Be Cognizant of Risk Factors

Those with a strong family history of cancer, occupational hazards like asbestos exposure, or lifestyle risks like smoking may need to begin screening earlier and more frequently than standard guidelines.

Other Genetic Possibilities

A negative NTHL1 result does not exclude inherited cancer risk entirely. Speak to your doctor about testing considerations for other cancer-linked genes like BRCA1/BRCA2, Lynch syndrome genes, or TP53.

What are the Limitations of NTHL1 Mutation Testing?

Genetic testing has revolutionized cancer risk assessment, but some limitations exist:

Not 100% Sensitive

Current NTHL1 mutation panels do not detect all possible disease-causing variants. Some mutations may be missed, especially in non-coding regions.

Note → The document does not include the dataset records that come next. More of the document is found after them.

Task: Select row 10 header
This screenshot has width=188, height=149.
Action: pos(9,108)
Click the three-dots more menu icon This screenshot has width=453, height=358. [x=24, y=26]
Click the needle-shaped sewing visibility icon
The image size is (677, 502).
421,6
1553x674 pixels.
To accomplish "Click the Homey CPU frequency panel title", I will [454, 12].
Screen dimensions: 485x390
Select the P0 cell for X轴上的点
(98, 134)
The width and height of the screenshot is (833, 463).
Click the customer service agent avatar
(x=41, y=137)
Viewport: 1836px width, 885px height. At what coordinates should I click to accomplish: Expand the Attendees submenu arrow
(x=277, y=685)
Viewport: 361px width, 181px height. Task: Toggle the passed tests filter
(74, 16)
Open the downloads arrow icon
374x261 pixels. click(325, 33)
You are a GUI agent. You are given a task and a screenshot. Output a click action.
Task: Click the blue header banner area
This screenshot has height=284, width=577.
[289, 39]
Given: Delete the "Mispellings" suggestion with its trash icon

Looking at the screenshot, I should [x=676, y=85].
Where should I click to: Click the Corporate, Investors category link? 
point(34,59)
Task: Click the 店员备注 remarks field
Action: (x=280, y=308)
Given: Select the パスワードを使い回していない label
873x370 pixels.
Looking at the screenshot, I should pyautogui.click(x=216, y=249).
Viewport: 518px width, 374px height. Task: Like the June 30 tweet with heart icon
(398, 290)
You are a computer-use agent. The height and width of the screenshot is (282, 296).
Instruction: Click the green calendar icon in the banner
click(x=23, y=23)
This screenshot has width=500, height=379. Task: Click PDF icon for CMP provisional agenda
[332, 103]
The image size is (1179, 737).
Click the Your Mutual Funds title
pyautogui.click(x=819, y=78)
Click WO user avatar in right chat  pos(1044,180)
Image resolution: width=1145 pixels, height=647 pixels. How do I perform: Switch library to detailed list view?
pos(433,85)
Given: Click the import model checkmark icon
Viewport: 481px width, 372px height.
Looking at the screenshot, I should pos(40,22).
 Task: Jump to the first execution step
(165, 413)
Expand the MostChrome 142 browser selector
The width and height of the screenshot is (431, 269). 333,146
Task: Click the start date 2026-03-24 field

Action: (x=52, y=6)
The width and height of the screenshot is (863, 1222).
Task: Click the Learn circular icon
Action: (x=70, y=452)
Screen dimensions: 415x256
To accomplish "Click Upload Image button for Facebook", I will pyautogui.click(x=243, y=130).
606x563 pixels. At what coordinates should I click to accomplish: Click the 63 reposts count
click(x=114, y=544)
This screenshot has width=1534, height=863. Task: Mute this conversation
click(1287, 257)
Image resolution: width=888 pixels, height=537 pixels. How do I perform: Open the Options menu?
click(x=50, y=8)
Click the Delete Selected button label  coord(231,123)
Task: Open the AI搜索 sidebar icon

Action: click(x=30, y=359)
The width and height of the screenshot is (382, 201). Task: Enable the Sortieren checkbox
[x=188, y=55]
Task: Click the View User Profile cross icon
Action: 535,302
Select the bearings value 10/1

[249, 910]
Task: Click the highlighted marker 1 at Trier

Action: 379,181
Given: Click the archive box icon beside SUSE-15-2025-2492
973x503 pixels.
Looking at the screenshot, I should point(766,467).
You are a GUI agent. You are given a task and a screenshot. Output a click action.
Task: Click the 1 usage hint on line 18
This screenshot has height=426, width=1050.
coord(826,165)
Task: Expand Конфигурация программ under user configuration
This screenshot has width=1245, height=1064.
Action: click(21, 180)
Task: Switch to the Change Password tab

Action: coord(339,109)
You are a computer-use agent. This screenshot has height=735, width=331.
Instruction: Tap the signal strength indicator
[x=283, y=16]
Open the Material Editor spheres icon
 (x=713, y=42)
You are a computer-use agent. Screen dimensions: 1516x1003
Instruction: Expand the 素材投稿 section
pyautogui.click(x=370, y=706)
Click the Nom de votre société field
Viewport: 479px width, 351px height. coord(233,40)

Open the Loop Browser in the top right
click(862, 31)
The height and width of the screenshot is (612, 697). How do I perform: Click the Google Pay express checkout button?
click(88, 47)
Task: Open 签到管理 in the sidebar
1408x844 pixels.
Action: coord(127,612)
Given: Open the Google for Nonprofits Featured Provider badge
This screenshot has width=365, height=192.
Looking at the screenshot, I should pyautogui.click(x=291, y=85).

Variants of Unknown Significance

Sometimes testing identifies a genetic change with unknown effects on cancer risk. More data is needed to clarify if certain variants are neutral or deleterious.

Reduced Penetrance

NTHL1 mutations show reduced penetrance - not all carriers develop cancer. Environmental and lifestyle factors modify individual risk up or down.

Polygenic Risk

NTHL1 mutations contribute just part of inherited cancer risk. Multiple low-risk gene variants combine with environmental exposures to cause cancer.

Benefits Unproven

It's assumed that knowledge of NTHL1 carrier status improves health outcomes, but studies proving enhanced survival are still needed.

Should Children be Tested for NTHL1 Mutations?

Genetic testing children for adult-onset cancer risk mutations remains controversial. Pros and cons exist.

Arguments For Testing

• Allows early screening and prevention strategies
• Avoids shock later if tested positive as an adult
• Provides information about reproductive risks
• Ends uncertainty if parent is a known carrier

Arguments Against Testing

• May cause distress, anxiety, depression
• Removes right not to know genetic status
• Risks misunderstanding results or overscreening
• Delaying testing allows maturity to cope with information

Overall, there are no established guidelines, and the decision is highly personal. Thorough genetic counseling explores pros and cons for each individual situation.

Disclaimer: This article is for informational purposes only and does not constitute medical advice. Always consult with a healthcare professional before starting any new treatment regimen.